When Should Kids be Taught about Bharat?

The panel members pulled no punches as they took many aspects of the education system head on, pointed out the flaws in the syllabus and didn’t even spare premier institutes like IIT and IIM. Sonali Shenoy reports

How early should children start learning about their country? This question brought forth tacit reactions from a panel including a life coach, a Deutsche Bank Global Strategist and a Jindal School professor. The hot debate dealt with topics as immense as the Phantom and Tarzan comics that intrinsically convey that black people can do nothing and always need a White man to come to their rescue.

P Kanagasabapathi, a Sastra University professor, who chaired this session, said, “If an ideal management graduate from India was asked about the primary sector of this country, they would still say it is Agriculture, when the truth is the agriculture sector contributes only 14 per cent of the GDP while the service sector contributes over 65 per cent. There is a need for mentoring students with the right perspective.”

Deutsche Bank’s Sanjay Sanyal spoke about how most history books are pushing the wrong ideas, “Much of the history books we have today is the history of our foreign invaders and more precisely the history of Delhi. If you are not from this part of the country you would not have heard of the Cholas, the Pandavas and the Vijayanagara Empire.”

According to Sanyal, many historians are too scared to replace the syllabus lest the government will charge them with right-wing bias. 

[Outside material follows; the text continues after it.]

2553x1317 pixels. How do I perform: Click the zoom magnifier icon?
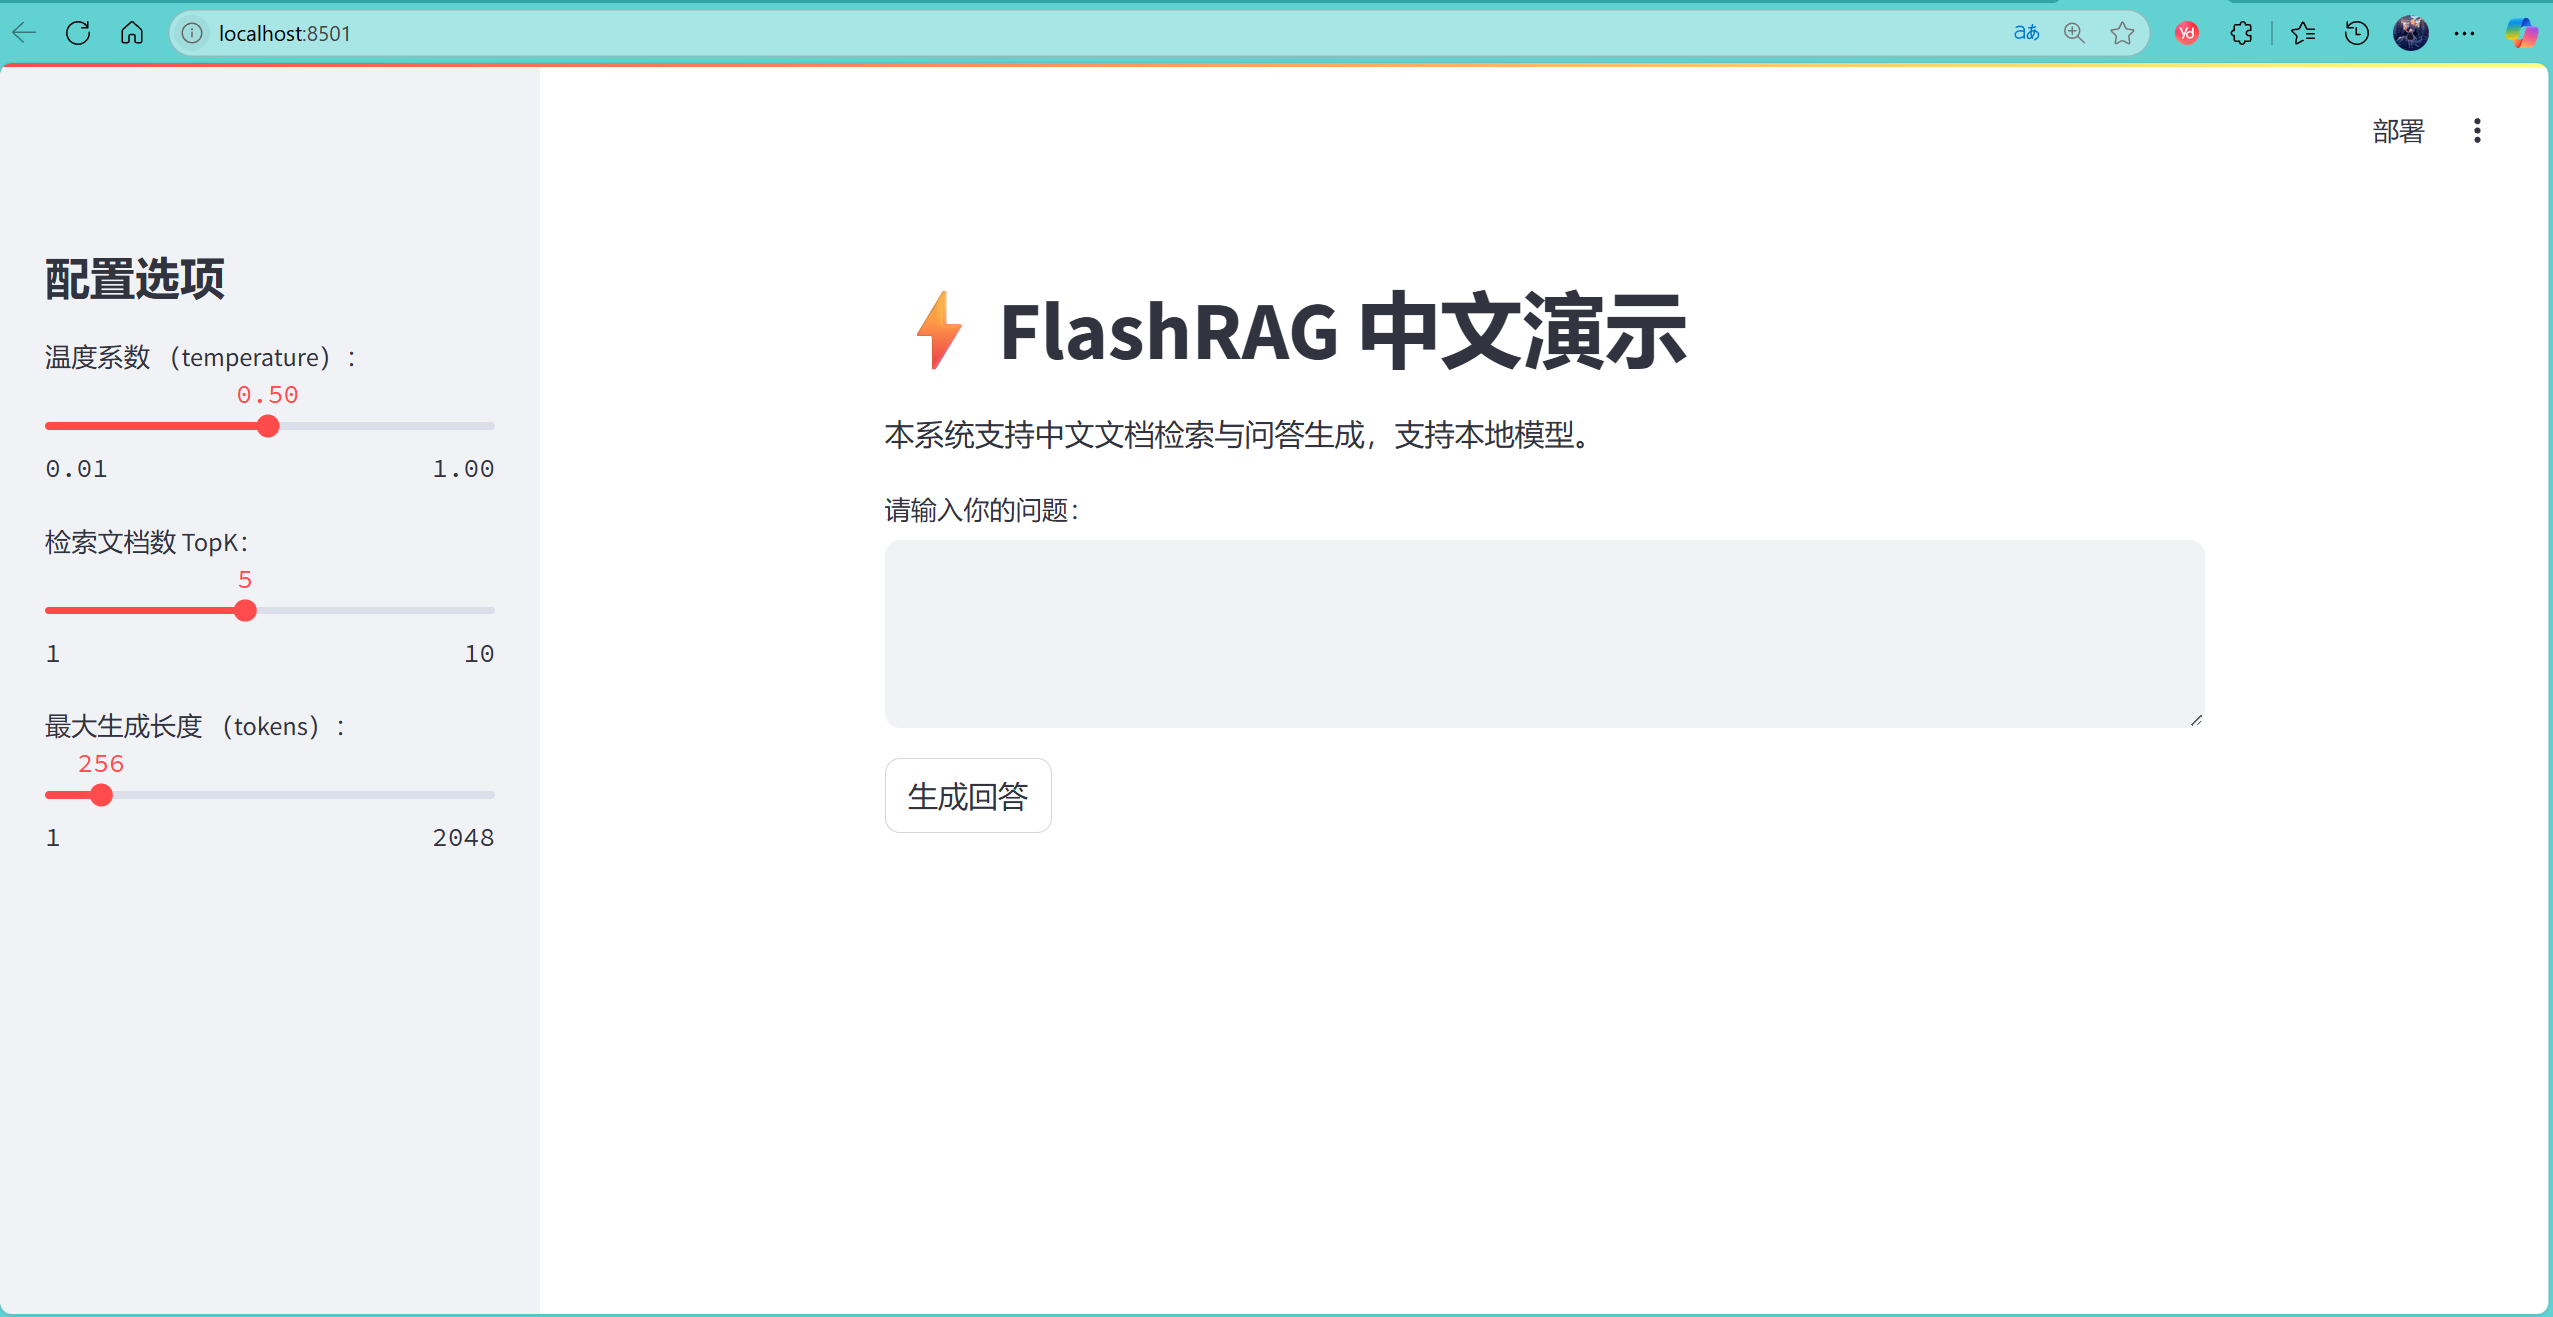[x=2074, y=33]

Laying stress on the debate of freedom of expression, Lata Shenava, life coach and trainer said, “Pick up any Hindi serial and all that you have is a child being molested, a woman being burnt, bonded labour, the Devadasi system. Every parent wants the child to go abroad and not come back.”

‘Nothing Destroys Childhood like IIT and IIM’

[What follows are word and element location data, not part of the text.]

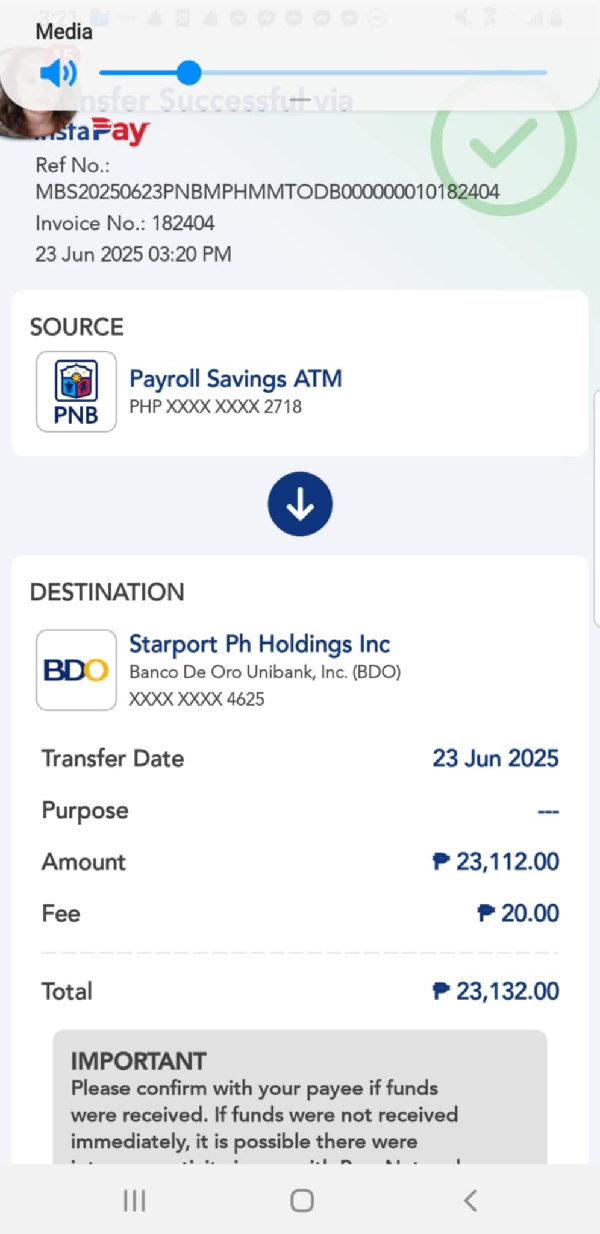
Task: Click the media volume slider handle
Action: coord(188,72)
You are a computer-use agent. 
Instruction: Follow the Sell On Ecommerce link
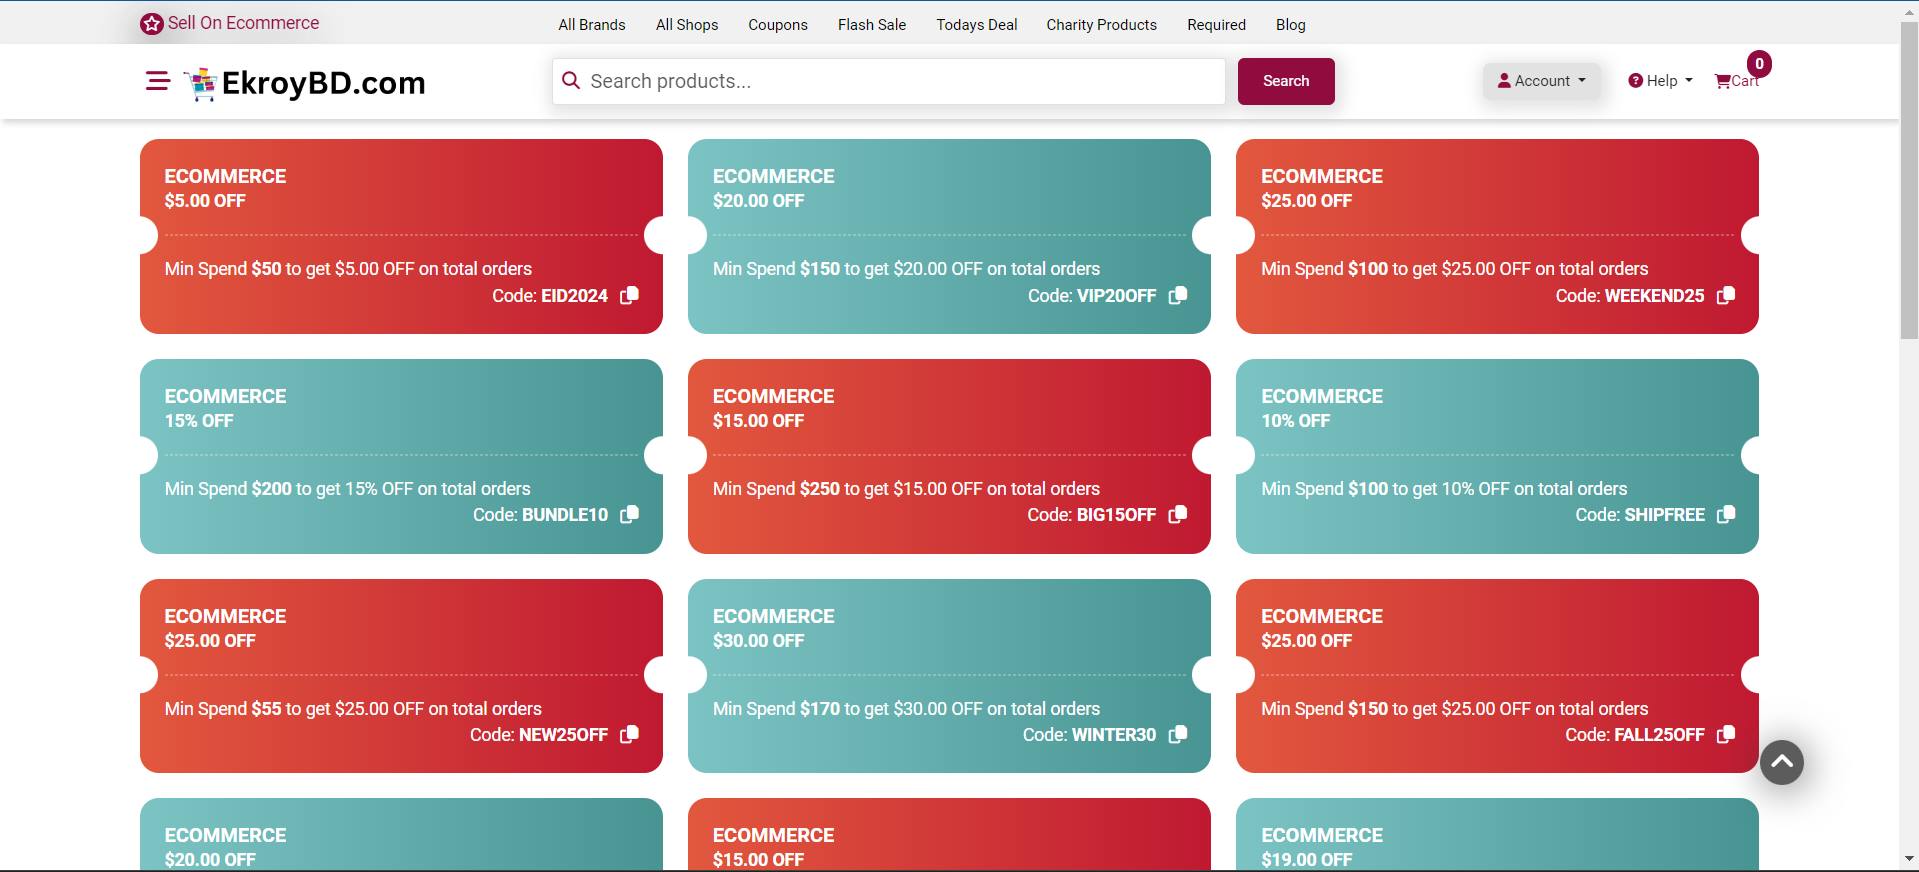click(x=242, y=23)
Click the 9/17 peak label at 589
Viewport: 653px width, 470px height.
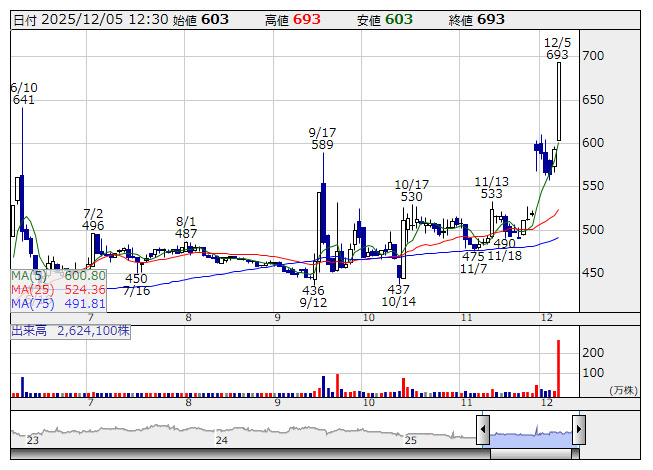tap(321, 138)
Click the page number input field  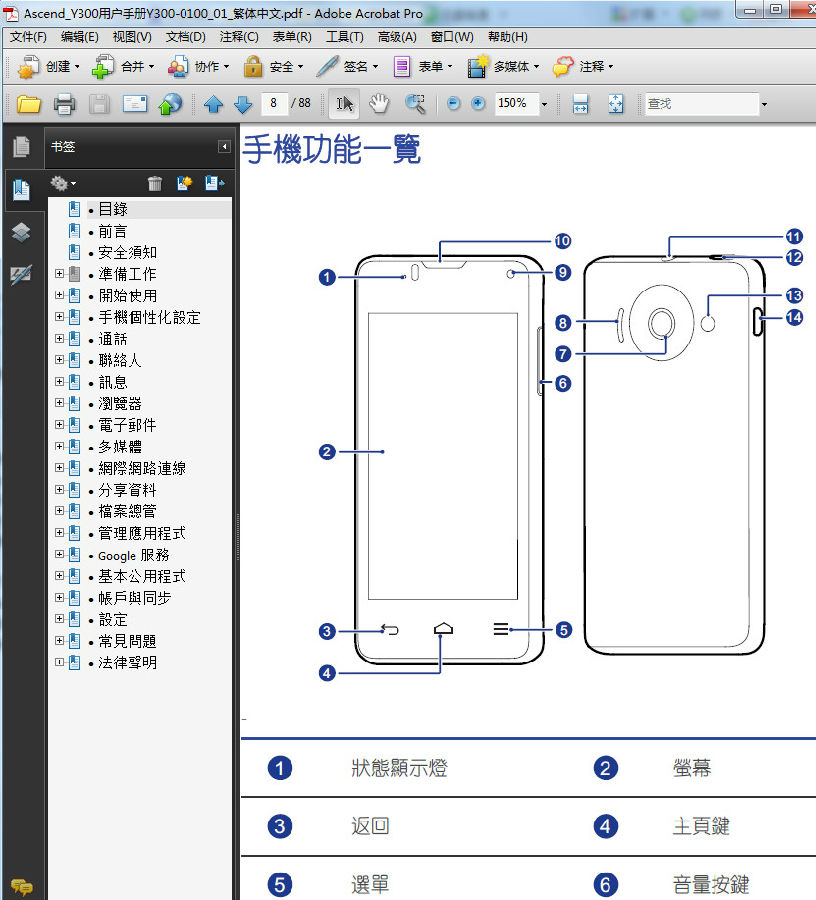click(x=273, y=104)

Professor Shiv Visvanathan may have been dismissed from four colleges and recently transferred from his latest department of work, but he lives to fight another day. And his message resonated with hundreds of high pressured students at the ThinkEdu Conclave 2016.

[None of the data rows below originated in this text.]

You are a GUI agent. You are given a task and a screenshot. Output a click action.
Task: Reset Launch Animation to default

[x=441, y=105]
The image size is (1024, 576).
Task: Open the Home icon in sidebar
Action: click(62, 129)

“Nothing destroys childhood like an IIT or IIM,” he said, to a roar of applause on Tuesday. The social scientist from Jindal School of Government and Public Policy in Haryana added to more cheers, “Childhood is about invention. As a friend said, our scientists are very good as summarisers, they are not originals. This is the problem with IIT. It teaches convergence, not divergence.”

The need of the hour is for teachers to introduce a sense of playfulness in their methods, he said.

He also pointed out that waiting a decade for government approvals to change a syllabus was not the way and perhaps it was time for a child to offer some perspective. “We need a child to tell the BJP emperor that he has no clothes.” Criticising the government for taking the joy out of learning, he said, “Childhood is a time of invention or joy. And I don’t see any joy in IIT or Mr Modi.”

Diversity over uniformity

Speaking for diversity over uniformity, Visvanathan said inventive thinking can hardly be encouraged when the focus is to get one and only one ‘correct’ answer in a pre-board exam, rather than explore the possibilities. “Science is about invention, new theories, new possibilities - and what we have are government programmes and official professors destroying this dream,” he added.